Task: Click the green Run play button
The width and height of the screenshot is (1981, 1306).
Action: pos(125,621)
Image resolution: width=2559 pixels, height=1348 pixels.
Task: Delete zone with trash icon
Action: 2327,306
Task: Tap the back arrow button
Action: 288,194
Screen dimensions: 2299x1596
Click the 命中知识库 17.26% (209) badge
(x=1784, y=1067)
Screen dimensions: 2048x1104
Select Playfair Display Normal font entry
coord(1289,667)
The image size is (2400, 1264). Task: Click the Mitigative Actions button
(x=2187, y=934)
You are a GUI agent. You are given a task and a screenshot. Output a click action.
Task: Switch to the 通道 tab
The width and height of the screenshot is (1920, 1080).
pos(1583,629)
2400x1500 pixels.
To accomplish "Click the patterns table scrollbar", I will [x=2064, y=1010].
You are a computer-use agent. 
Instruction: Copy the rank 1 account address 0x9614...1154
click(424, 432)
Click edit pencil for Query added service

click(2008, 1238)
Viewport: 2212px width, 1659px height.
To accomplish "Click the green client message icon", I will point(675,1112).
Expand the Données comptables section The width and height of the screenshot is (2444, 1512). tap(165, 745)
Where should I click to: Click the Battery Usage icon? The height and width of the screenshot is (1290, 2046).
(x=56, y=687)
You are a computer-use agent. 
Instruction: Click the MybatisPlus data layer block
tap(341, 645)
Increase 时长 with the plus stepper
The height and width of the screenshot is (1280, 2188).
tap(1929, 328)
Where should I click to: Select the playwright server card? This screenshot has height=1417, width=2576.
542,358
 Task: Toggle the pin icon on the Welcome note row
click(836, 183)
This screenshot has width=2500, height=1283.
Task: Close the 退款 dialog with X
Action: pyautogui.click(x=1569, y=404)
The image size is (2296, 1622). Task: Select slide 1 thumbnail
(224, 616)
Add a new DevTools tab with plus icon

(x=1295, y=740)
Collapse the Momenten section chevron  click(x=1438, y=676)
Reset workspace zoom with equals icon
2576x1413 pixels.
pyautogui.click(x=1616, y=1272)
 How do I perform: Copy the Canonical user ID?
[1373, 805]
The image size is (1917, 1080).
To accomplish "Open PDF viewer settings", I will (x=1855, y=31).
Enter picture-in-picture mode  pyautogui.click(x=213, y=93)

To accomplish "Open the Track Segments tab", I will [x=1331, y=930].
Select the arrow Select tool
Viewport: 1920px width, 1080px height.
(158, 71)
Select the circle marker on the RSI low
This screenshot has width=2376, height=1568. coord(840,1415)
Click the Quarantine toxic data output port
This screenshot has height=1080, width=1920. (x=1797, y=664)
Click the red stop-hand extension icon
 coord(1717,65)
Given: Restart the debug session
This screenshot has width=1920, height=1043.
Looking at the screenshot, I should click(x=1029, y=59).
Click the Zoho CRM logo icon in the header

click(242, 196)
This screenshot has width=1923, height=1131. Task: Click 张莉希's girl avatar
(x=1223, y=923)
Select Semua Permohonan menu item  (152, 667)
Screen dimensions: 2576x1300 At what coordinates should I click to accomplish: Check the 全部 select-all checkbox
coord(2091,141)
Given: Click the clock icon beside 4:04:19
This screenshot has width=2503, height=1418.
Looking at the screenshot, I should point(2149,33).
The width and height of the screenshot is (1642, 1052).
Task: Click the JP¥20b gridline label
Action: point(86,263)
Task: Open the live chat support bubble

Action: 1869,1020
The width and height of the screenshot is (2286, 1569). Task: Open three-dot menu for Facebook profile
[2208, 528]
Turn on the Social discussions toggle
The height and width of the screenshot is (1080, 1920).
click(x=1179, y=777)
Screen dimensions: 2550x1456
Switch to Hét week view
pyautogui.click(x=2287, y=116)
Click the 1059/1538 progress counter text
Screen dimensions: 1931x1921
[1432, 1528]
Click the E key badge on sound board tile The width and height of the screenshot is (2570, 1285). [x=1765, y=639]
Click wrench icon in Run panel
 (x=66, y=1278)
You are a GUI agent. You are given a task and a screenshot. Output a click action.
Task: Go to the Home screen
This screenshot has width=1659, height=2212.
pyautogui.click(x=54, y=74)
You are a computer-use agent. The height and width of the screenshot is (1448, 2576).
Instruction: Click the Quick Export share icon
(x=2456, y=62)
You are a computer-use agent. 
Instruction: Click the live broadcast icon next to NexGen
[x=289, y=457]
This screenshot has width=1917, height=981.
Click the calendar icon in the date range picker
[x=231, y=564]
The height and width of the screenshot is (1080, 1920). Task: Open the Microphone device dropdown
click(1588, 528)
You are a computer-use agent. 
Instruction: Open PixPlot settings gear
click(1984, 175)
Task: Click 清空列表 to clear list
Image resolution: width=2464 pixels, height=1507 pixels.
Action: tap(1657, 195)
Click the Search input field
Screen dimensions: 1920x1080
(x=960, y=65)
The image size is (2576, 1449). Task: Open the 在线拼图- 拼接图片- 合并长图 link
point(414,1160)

• WORK ORDER
Scan the records above and count the lines that contain "will". No text besides the count.

• EXERCISE RESULT
4